#### Given request 1:
Please pull out every line in the listing below that contains the string "scrollbar". Case counts.

#### Document:
--------------------------------
With nearly three decades of experience in the investment management industry, Tahnoon specializes in financial services searches, working with a range of clients in the asset management, insurance and sovereign wealth sectors in Southeast Asia.
Get to know Tahnoon as he unveils what he considered his worst investment ever. Understand why it is very crucial to be cautious about your level of conviction to a particular sector or trade, and why it is very crucial to work with the right team that you can trust and will speak truth to you and that will help you become a better investor.
“I think the mistake was the level of conviction I invested in that particular trade.”
- Tahnoon Pasha
00:45 – Summary of our guest’s educational and professional backgrounds
03:19 – Tahnoon narrates why he considers structural underweight in his portfolio his worst investment and the two important circumstances leading to it
05:54 – Explaining why it is hard to model the levels of return and the modeling perspective missed
10:25 – Summing up the remarkable lessons learned from his experience
12:00 – Andrew shares his takeaways
16:44 – One actionable advice from Tahnoon: “Surround yourself with smart people. If you've got people around that you can trust and who will speak truth to you, you're going to be a much, much better investor. Don't try and do it alone.”
--------------------------------
#### Records provided:
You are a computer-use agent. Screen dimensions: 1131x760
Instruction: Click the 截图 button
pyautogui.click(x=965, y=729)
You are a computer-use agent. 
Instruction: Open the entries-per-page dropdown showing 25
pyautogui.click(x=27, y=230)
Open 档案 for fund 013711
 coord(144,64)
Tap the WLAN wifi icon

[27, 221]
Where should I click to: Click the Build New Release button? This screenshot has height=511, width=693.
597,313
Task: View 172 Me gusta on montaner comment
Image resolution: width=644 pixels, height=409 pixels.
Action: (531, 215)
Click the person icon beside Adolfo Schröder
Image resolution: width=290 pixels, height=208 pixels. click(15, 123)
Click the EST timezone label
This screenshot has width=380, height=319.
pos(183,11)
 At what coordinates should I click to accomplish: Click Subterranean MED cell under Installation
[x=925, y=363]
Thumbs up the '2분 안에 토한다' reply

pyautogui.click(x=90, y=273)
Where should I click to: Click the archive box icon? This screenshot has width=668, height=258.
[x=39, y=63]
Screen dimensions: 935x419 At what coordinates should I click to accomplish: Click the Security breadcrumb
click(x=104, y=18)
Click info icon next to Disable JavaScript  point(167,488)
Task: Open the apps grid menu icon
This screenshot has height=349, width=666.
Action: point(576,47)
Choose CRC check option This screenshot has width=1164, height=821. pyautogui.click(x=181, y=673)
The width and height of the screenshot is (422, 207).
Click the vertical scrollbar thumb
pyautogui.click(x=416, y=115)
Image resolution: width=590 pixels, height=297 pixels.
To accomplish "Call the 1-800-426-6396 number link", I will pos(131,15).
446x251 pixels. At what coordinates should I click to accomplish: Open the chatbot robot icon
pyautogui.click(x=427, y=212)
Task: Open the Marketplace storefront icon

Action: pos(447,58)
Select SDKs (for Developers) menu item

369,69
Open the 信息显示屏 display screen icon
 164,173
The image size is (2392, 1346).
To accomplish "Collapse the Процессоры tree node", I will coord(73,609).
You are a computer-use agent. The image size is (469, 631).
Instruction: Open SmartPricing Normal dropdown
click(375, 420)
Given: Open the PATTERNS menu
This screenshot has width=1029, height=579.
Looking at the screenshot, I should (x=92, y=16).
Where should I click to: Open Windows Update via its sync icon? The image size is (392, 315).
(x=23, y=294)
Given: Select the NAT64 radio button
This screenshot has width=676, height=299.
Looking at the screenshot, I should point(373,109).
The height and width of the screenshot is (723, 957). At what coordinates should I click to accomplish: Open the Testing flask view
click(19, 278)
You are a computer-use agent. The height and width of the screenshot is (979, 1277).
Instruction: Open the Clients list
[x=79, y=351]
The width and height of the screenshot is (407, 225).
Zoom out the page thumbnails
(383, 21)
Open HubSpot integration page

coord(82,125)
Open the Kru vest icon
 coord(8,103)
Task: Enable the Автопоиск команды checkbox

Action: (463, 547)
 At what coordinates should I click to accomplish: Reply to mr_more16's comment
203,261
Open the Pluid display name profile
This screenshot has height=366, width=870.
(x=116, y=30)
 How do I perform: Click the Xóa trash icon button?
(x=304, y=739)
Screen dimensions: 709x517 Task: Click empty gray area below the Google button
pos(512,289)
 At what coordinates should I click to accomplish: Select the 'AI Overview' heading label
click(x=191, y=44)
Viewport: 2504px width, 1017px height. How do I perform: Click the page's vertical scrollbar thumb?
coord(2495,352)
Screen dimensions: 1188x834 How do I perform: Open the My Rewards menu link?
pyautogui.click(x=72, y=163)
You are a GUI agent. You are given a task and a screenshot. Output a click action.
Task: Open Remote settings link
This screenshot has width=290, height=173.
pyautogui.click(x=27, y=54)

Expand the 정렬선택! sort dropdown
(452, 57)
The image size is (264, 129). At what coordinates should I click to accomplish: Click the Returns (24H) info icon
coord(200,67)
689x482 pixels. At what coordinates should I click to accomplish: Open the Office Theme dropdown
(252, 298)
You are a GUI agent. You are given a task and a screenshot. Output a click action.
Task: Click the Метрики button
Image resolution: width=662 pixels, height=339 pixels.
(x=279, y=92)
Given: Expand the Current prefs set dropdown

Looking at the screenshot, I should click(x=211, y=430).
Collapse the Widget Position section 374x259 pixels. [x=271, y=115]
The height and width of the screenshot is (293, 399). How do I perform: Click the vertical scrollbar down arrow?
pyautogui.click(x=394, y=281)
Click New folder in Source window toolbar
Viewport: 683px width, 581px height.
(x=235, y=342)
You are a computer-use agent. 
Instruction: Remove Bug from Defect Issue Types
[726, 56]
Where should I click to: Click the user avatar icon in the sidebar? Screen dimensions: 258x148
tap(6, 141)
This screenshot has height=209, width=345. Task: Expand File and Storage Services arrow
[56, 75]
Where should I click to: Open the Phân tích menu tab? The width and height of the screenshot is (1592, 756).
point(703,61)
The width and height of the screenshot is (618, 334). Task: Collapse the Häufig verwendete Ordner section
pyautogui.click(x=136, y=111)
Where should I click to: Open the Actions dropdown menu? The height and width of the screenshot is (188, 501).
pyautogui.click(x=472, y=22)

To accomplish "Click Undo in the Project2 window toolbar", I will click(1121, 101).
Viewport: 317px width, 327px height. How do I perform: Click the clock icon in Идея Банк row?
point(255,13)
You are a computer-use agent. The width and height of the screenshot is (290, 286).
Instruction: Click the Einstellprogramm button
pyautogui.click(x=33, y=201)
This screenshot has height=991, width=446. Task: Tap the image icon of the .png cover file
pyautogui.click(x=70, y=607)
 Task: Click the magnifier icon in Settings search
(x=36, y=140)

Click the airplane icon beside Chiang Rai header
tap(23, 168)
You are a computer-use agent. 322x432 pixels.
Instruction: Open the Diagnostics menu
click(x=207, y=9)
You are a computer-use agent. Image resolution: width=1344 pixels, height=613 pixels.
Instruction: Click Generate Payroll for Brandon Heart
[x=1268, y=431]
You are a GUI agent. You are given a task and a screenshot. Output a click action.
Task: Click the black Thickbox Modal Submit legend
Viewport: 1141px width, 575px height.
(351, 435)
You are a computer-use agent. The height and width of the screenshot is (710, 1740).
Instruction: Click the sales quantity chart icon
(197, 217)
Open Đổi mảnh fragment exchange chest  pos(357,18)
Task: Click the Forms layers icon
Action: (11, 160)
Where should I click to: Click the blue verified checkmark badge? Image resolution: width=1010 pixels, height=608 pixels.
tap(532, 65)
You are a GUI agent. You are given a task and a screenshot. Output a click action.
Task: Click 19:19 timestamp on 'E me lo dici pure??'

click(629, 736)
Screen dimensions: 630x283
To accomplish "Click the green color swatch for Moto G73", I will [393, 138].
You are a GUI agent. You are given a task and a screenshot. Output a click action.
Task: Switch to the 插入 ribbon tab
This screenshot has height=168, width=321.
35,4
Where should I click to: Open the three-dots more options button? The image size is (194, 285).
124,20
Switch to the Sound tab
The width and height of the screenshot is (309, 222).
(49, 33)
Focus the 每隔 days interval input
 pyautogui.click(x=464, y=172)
--------------------------------
#### Given request 2:
List all the timestamps in the episode description.

#### Exercise output 1:
Click the vertical scrollbar thumb
Viewport: 2504px width, 1017px height. How do I perform: Click the page's vertical scrollbar thumb?
The height and width of the screenshot is (293, 399). How do I perform: Click the vertical scrollbar down arrow?

#### Exercise output 2:
00:45, 03:19, 05:54, 10:25, 12:00, 16:44